# Brief
Leave out the images and return all the data word for word.

********************

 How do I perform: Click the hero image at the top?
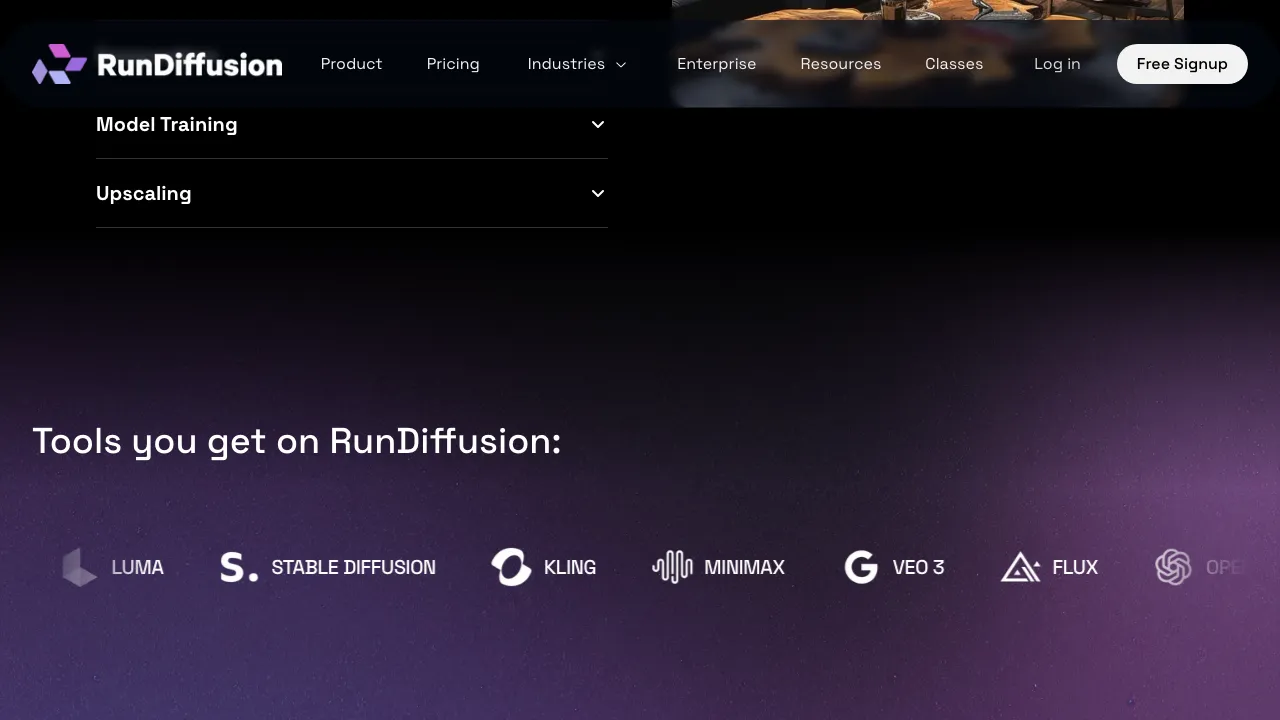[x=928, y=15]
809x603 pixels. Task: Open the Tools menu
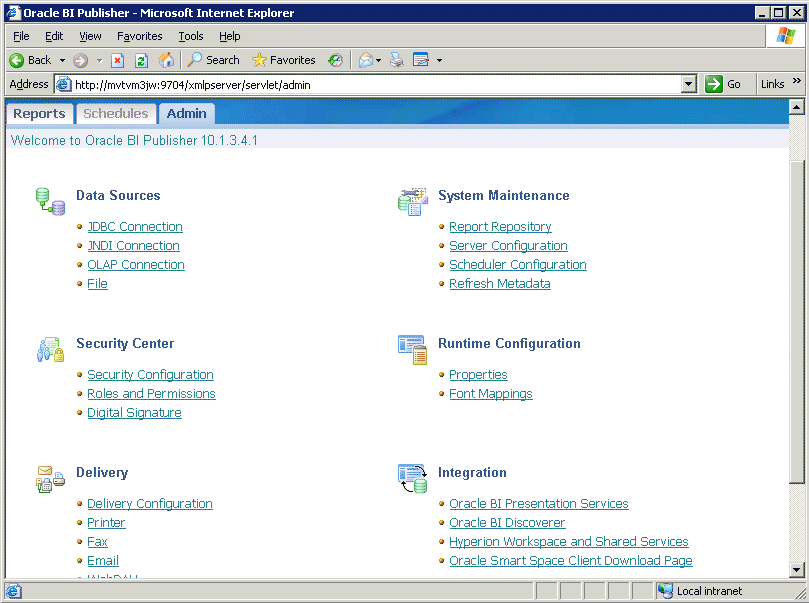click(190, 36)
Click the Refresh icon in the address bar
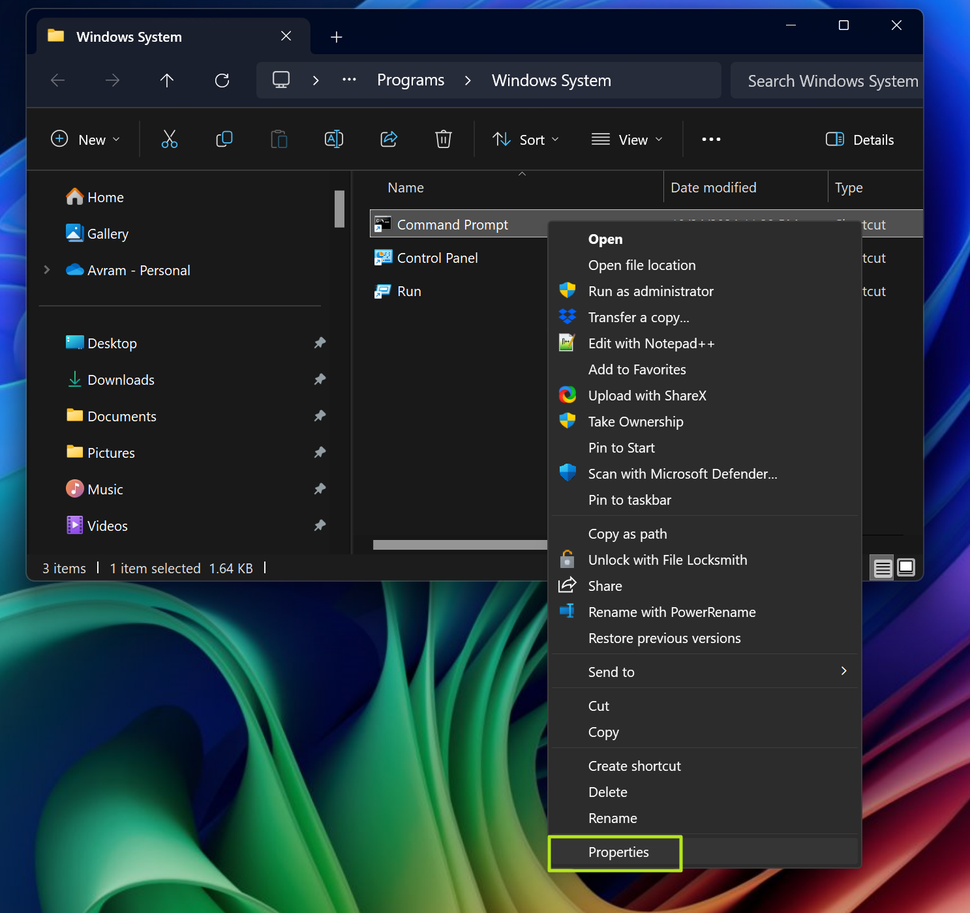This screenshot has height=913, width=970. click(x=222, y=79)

********************

# Response area
 How do I perform: Click the hero image at the top?
[x=928, y=15]
809x603 pixels. Task: Open the Tools menu
click(190, 36)
Click the Refresh icon in the address bar
This screenshot has height=913, width=970. click(x=222, y=79)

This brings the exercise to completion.